TASK GOAL: Please copy out all lines of the entries that contain the word "agent".

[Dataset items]
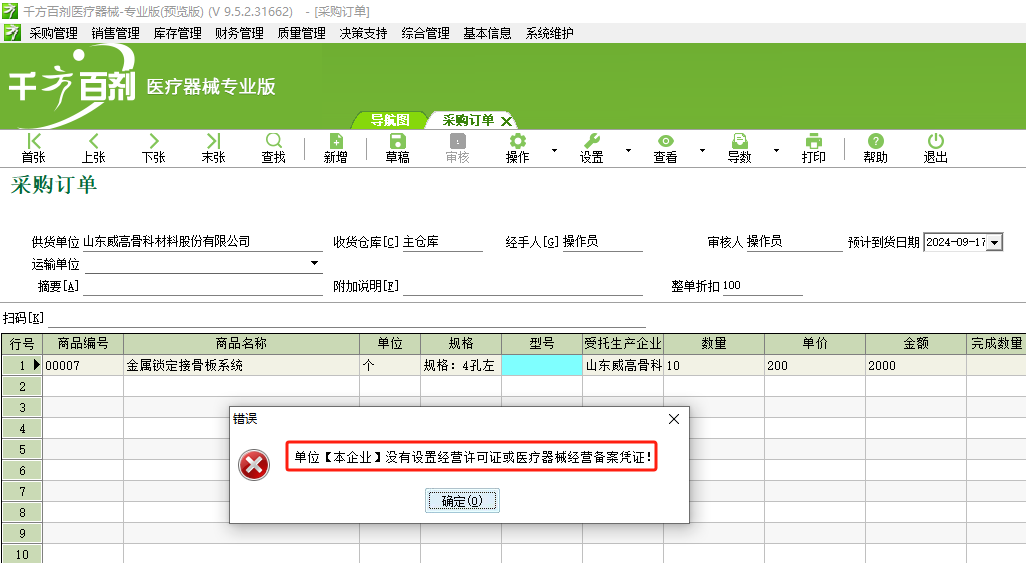The image size is (1026, 563).
Task: Navigate to previous order (上张)
Action: [x=94, y=148]
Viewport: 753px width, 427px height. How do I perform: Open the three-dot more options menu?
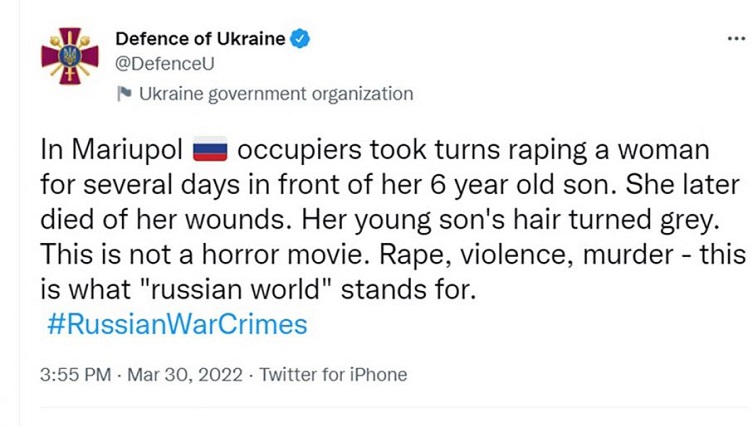tap(737, 38)
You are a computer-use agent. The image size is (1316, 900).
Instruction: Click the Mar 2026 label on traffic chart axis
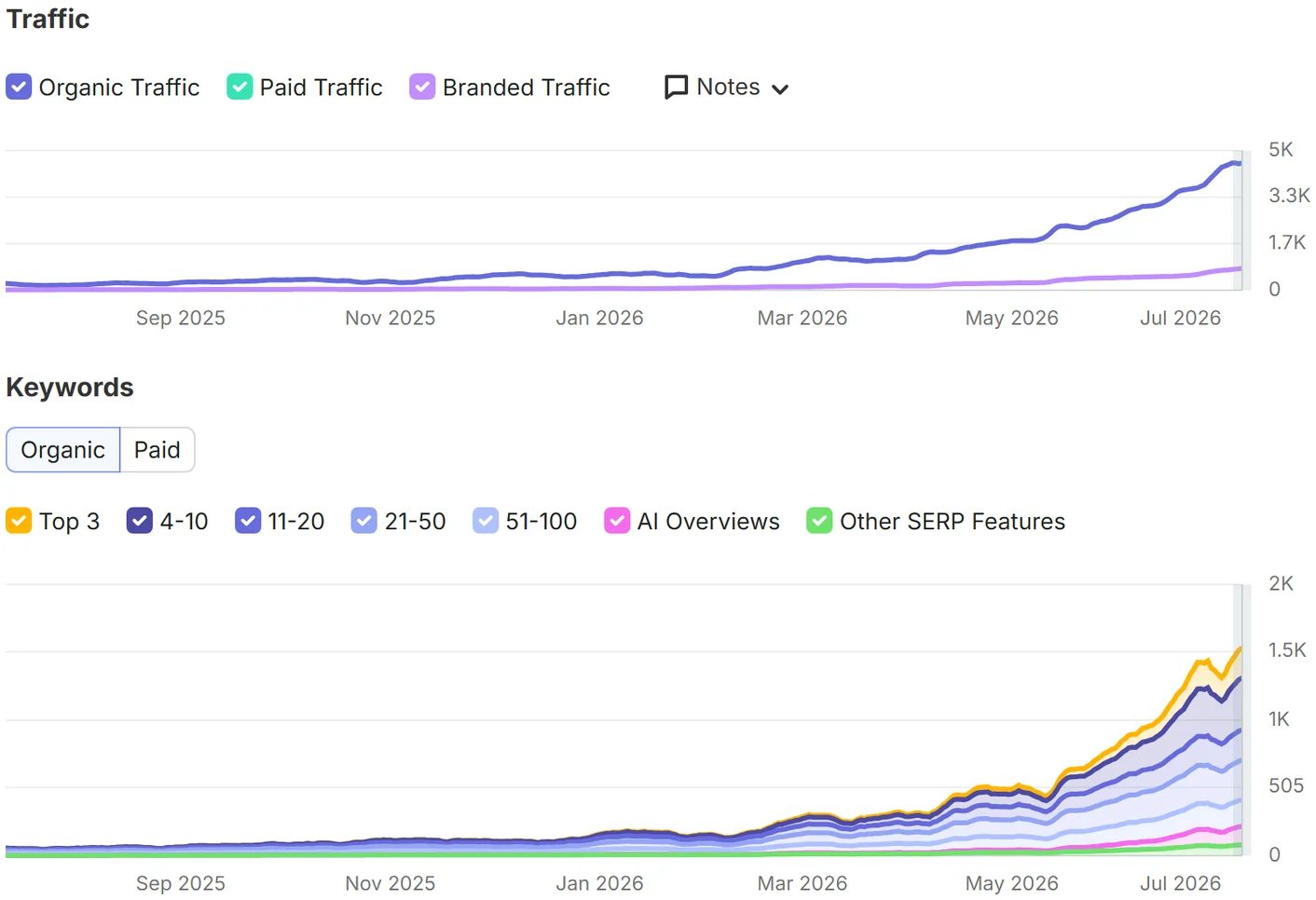point(802,318)
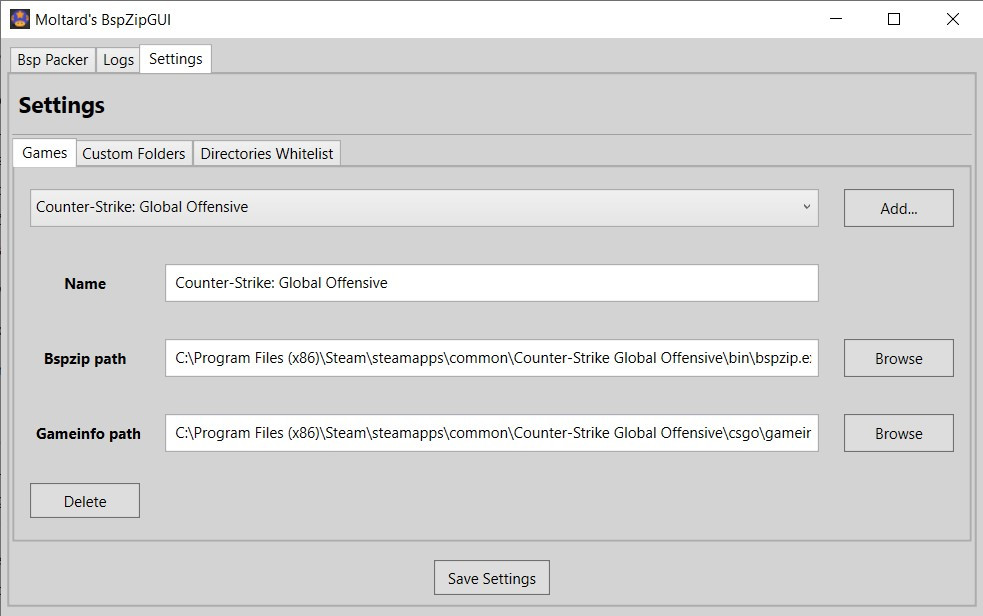Select the Settings tab

[x=175, y=59]
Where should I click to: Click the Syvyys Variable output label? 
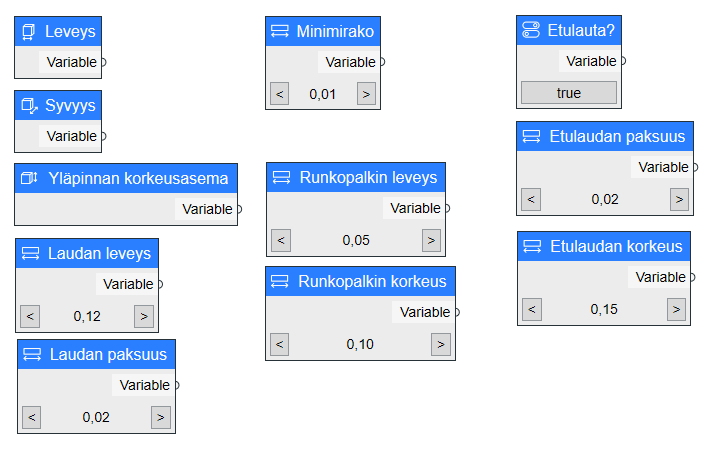(72, 136)
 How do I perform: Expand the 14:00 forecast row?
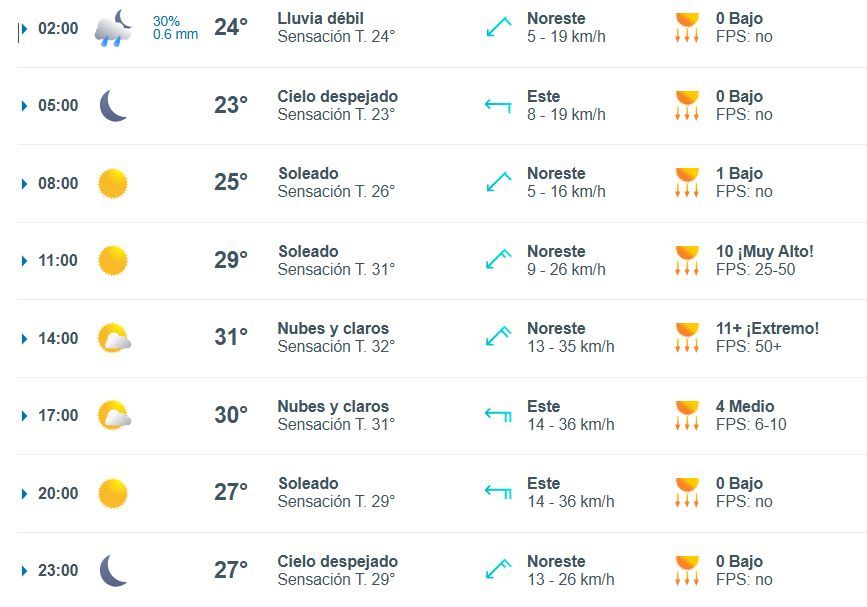24,338
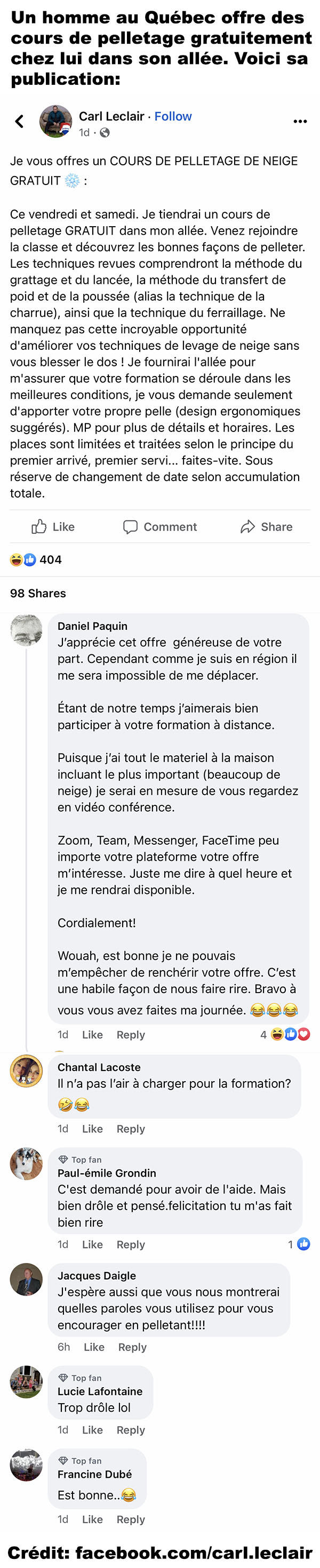320x1568 pixels.
Task: Reply to Chantal Lacoste's comment
Action: [x=131, y=1129]
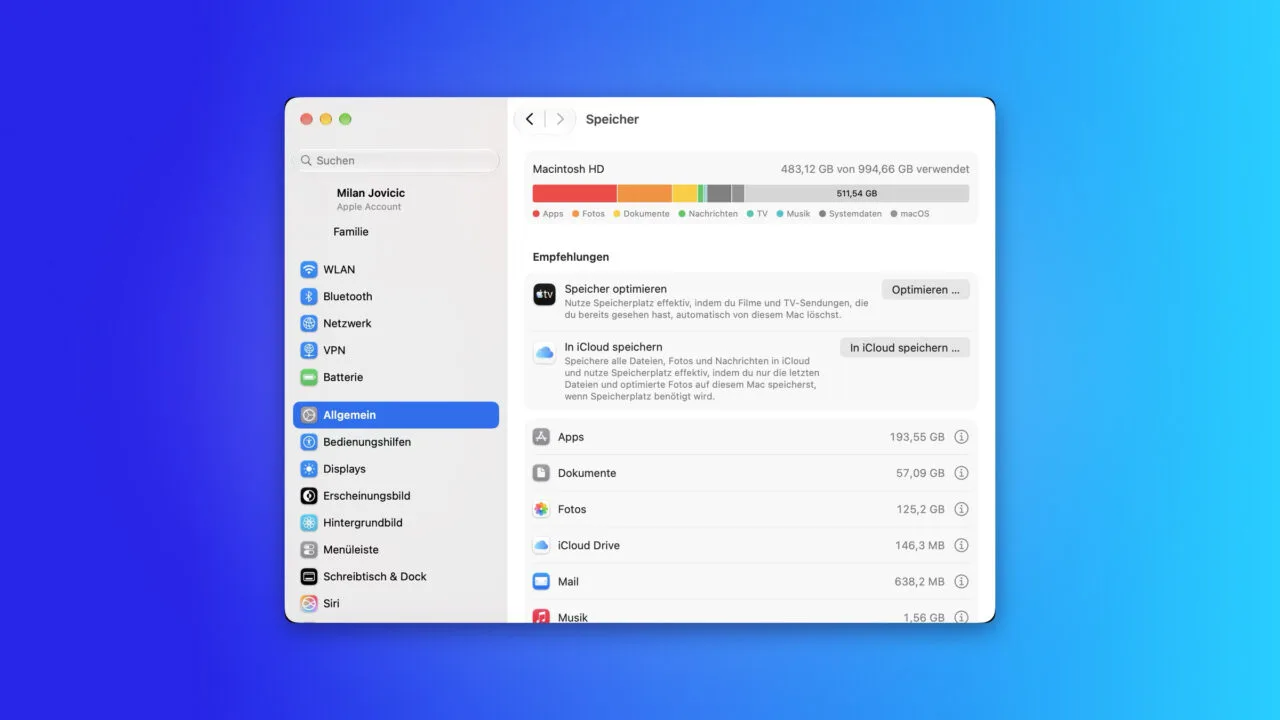Select Bluetooth in the sidebar
This screenshot has height=720, width=1280.
pos(396,296)
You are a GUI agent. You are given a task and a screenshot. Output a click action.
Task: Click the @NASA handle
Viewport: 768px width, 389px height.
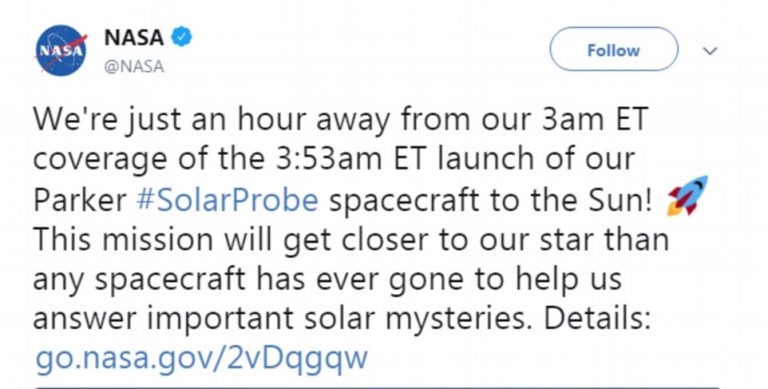pos(134,66)
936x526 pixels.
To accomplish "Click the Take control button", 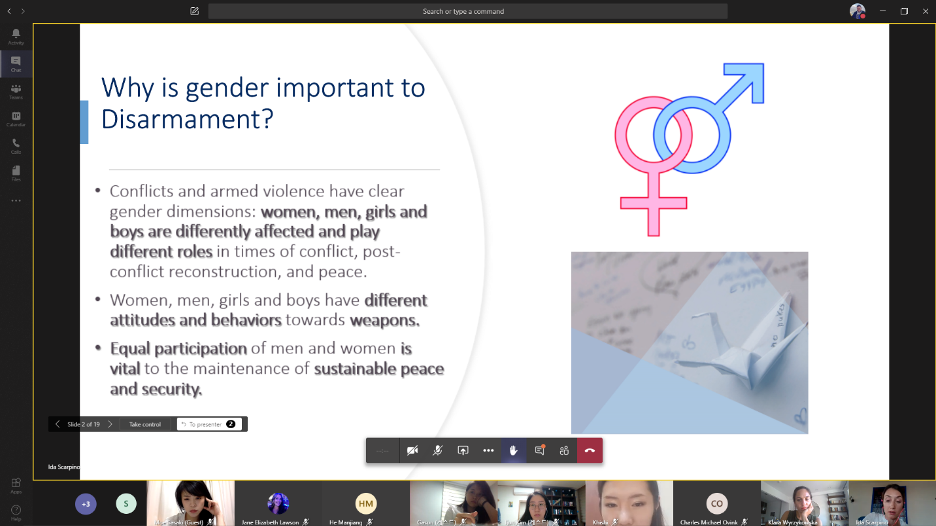I will (x=145, y=424).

RESULT FOR THIS TASK:
You are a computer-use agent. The image size is (1316, 900).
You are a GUI agent. You are given a task and a screenshot. Output a click action.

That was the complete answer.